### Problem requirements:
Please output only the lines running from the one that contains "Instruction: Click the" through the last line of the data below, exactly as they stand, with no pictures.

### Data listing:
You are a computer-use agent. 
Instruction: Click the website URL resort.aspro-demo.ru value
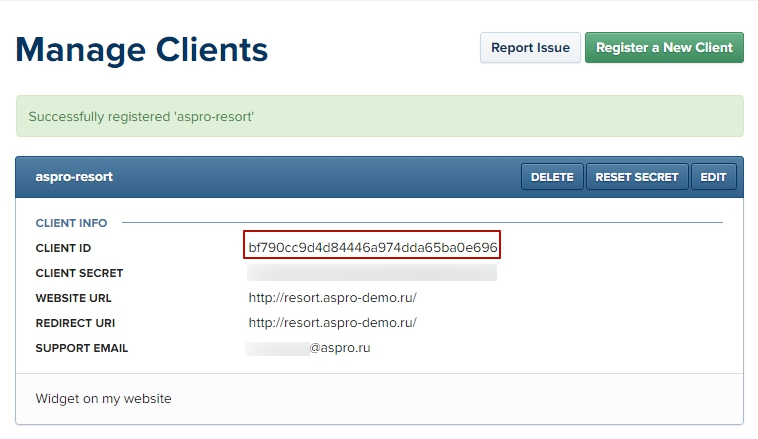point(332,298)
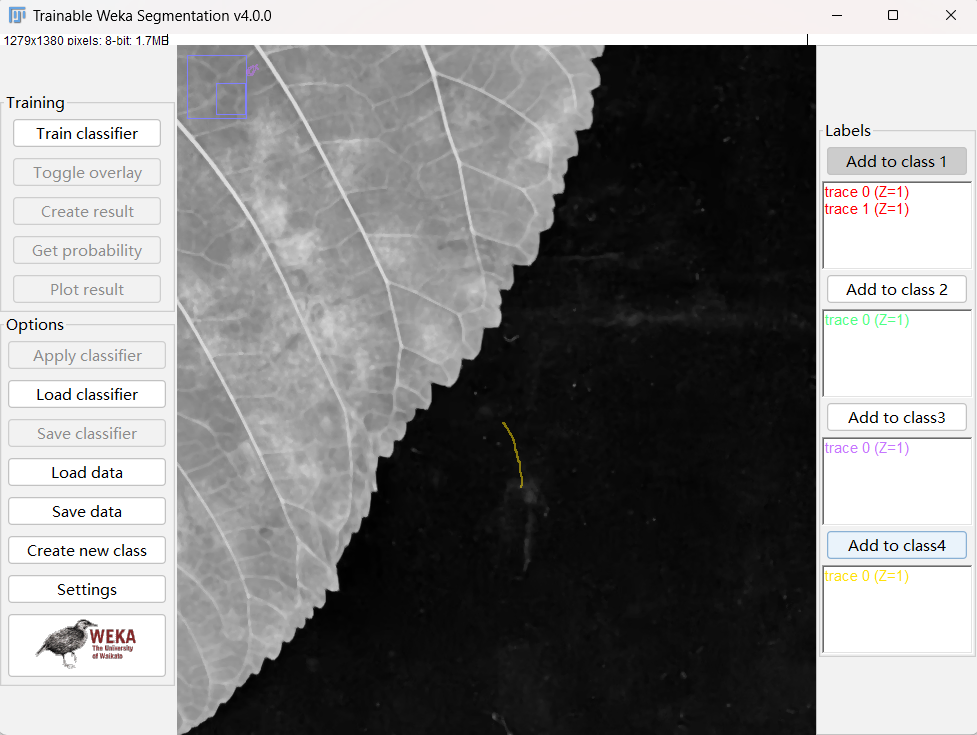The image size is (977, 735).
Task: Click Create result to generate segmentation
Action: (86, 211)
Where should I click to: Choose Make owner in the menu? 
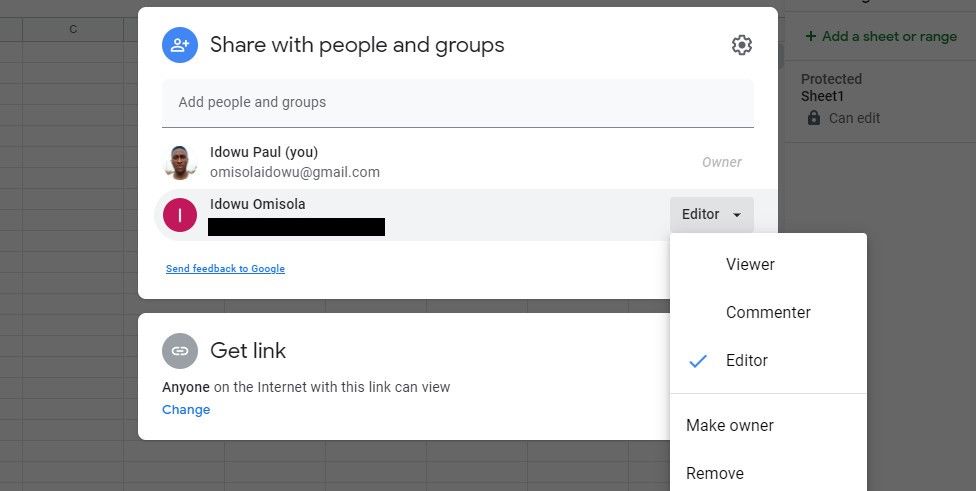tap(730, 426)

### Result:
Instruction: Click the website URL resort.aspro-demo.ru value
point(332,298)
The image size is (977, 735).
Task: Click Create result to generate segmentation
Action: (86, 211)
Where should I click to: Choose Make owner in the menu? 
tap(730, 426)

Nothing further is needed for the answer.